## Instruction
Count the lines of the records that contain the string "item", treating uppercase and lowercase as different. Give only the number.

## Records provided

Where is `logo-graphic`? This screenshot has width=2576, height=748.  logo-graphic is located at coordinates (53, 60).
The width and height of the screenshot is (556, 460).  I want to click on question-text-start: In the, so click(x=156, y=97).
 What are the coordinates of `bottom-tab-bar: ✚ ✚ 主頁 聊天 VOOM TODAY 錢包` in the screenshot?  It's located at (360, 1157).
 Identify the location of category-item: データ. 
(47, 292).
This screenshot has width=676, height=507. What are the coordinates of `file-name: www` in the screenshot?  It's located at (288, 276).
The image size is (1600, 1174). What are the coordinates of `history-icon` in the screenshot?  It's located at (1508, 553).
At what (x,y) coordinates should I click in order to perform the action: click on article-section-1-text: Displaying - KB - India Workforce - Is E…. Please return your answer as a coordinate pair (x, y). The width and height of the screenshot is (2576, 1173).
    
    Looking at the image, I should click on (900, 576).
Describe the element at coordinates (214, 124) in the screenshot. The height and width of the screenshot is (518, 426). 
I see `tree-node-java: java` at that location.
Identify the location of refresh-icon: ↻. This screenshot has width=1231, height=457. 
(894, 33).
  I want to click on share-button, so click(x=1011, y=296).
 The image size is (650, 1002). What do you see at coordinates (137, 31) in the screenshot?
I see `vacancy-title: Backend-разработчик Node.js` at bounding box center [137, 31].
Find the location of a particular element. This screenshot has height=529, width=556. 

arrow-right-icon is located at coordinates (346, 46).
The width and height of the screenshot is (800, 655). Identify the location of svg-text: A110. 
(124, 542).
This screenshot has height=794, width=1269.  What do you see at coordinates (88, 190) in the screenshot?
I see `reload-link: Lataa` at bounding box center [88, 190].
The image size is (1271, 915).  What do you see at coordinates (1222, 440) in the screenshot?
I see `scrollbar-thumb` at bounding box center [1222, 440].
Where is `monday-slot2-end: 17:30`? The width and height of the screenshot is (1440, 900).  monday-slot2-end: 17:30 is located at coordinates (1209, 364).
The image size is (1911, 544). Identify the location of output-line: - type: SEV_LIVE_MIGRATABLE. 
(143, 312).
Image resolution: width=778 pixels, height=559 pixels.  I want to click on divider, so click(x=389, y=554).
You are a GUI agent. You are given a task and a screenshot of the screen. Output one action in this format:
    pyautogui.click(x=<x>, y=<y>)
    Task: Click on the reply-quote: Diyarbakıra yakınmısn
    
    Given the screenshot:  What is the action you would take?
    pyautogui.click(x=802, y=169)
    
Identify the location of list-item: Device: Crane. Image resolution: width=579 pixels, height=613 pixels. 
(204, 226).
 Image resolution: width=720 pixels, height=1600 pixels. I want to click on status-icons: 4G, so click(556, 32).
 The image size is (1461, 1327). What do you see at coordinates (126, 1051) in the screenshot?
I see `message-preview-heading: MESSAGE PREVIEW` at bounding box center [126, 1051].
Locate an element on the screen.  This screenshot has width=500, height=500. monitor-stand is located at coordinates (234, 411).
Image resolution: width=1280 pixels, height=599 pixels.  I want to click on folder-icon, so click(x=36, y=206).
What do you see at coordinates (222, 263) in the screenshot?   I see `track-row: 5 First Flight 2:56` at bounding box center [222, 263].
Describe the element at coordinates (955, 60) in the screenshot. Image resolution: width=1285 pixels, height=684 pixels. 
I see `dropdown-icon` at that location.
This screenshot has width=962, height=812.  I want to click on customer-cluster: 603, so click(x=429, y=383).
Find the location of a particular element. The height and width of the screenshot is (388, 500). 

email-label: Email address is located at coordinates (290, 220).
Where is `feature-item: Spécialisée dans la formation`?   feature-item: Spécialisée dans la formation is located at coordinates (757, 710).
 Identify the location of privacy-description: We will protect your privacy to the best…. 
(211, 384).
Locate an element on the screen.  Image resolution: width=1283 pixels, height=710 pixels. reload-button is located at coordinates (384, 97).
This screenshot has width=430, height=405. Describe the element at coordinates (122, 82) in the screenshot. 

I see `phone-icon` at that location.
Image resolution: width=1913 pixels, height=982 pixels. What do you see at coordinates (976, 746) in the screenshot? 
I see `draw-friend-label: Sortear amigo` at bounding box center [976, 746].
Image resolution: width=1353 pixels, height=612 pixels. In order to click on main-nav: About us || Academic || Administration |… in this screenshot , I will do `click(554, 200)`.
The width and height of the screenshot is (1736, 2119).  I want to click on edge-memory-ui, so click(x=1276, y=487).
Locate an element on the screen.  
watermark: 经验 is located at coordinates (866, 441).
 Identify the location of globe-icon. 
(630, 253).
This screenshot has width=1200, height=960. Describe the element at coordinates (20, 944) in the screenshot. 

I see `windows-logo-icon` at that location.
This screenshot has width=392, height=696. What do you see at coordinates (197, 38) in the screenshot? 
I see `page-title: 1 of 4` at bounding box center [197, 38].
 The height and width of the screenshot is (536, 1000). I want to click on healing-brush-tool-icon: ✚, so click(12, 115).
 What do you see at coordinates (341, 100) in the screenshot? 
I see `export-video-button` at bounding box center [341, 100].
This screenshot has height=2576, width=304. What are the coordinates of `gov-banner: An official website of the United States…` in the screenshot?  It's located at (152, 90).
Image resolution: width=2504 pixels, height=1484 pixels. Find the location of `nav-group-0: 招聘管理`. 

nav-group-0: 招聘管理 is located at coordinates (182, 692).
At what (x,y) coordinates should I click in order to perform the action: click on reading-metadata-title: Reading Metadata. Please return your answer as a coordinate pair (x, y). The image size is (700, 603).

## Solution below
3